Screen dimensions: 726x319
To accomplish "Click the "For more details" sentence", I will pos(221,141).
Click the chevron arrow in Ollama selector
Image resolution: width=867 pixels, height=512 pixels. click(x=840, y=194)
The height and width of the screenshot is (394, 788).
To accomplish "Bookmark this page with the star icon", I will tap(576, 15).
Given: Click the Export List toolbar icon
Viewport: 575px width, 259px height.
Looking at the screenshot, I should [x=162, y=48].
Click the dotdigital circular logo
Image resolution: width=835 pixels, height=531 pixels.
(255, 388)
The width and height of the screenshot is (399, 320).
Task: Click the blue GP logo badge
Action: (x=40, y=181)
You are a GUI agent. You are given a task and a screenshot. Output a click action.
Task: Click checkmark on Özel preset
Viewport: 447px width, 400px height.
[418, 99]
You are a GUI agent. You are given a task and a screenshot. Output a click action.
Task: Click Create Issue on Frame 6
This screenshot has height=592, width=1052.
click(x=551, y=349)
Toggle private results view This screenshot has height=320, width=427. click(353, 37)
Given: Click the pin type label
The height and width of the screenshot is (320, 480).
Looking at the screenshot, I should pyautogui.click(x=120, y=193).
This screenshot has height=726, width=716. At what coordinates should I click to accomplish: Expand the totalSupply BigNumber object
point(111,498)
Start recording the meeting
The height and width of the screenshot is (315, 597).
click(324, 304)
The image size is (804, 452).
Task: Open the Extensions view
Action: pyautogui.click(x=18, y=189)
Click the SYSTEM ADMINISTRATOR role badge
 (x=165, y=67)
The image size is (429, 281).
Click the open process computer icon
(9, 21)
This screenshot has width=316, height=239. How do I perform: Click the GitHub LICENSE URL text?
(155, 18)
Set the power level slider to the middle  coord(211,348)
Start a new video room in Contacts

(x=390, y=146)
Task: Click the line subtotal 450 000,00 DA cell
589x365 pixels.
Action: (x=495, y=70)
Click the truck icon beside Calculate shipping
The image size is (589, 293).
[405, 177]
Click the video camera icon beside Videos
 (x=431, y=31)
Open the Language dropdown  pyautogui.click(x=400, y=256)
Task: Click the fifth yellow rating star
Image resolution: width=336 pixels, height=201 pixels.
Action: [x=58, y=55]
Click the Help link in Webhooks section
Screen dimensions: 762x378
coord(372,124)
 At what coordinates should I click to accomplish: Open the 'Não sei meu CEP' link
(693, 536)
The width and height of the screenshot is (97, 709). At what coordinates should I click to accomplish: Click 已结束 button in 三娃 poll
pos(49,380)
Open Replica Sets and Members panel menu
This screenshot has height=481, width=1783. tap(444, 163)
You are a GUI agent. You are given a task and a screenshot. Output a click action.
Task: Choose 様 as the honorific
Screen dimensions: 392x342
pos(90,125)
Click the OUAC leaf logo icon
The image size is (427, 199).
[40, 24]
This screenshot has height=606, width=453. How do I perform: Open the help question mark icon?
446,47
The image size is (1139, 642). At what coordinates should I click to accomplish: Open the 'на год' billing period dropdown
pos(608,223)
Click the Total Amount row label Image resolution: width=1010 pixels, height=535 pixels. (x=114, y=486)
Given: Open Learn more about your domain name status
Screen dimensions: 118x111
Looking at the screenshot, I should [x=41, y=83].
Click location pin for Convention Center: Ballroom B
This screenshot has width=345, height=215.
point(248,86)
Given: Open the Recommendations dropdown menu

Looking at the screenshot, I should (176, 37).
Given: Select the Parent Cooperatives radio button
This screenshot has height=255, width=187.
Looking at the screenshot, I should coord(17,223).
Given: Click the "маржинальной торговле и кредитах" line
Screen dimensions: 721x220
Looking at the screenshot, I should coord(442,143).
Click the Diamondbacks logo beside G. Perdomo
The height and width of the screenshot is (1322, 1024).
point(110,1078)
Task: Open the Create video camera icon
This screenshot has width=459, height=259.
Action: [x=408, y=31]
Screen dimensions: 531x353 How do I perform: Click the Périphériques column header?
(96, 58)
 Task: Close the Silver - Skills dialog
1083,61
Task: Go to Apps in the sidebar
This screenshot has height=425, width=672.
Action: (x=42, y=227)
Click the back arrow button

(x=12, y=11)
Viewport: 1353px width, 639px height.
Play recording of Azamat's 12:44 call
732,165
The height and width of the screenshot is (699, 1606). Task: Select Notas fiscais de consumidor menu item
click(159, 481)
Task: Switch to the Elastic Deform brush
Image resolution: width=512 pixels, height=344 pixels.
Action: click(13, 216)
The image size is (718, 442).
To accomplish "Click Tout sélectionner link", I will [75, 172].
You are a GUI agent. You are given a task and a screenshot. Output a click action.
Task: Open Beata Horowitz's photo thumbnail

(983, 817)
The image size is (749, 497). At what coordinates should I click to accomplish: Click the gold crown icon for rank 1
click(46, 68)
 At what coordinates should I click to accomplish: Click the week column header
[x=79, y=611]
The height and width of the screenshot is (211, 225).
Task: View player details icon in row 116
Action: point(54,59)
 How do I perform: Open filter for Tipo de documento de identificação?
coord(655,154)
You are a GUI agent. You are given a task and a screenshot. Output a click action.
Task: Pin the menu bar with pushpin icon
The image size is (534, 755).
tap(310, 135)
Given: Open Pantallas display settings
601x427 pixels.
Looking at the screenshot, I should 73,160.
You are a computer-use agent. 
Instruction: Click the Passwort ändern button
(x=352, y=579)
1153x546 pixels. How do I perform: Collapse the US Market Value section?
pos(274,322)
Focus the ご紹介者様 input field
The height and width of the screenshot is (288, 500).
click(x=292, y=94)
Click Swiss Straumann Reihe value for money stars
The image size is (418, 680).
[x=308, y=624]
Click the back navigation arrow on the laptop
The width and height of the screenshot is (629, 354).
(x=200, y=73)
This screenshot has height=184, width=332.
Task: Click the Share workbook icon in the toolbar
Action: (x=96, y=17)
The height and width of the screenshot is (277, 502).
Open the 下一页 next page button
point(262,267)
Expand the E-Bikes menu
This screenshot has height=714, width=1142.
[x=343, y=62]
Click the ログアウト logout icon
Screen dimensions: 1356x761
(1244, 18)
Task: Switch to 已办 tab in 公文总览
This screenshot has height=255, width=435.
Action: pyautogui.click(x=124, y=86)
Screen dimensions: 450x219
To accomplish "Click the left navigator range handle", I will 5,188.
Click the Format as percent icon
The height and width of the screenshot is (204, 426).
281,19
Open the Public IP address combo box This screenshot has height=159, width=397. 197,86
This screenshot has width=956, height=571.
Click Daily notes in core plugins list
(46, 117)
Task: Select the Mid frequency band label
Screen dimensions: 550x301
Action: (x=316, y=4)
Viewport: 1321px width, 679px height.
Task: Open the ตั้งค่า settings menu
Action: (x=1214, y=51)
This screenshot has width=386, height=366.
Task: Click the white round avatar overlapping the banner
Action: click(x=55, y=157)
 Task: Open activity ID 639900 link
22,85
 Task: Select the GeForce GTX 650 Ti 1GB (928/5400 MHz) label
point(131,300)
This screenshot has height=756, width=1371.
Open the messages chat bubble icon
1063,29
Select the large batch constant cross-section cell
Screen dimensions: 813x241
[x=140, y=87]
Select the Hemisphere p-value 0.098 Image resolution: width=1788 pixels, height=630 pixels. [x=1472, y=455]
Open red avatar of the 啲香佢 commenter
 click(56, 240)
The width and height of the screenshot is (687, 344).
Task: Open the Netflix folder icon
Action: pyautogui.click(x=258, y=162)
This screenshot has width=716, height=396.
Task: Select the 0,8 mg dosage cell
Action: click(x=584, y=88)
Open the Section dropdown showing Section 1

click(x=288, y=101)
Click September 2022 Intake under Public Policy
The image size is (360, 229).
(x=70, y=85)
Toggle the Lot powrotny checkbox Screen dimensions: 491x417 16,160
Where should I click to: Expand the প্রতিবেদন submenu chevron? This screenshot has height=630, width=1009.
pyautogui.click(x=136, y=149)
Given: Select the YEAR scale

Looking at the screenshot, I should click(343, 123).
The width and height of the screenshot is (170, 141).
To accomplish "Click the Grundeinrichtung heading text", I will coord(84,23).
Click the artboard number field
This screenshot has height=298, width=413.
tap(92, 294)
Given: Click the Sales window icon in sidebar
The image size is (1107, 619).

■ ■ ■ ■

WORK REQUEST = Pull out each line of the entries that contains "field".

RESULT OF THE EXERCISE =
Focus the ご紹介者様 input field
Click the artboard number field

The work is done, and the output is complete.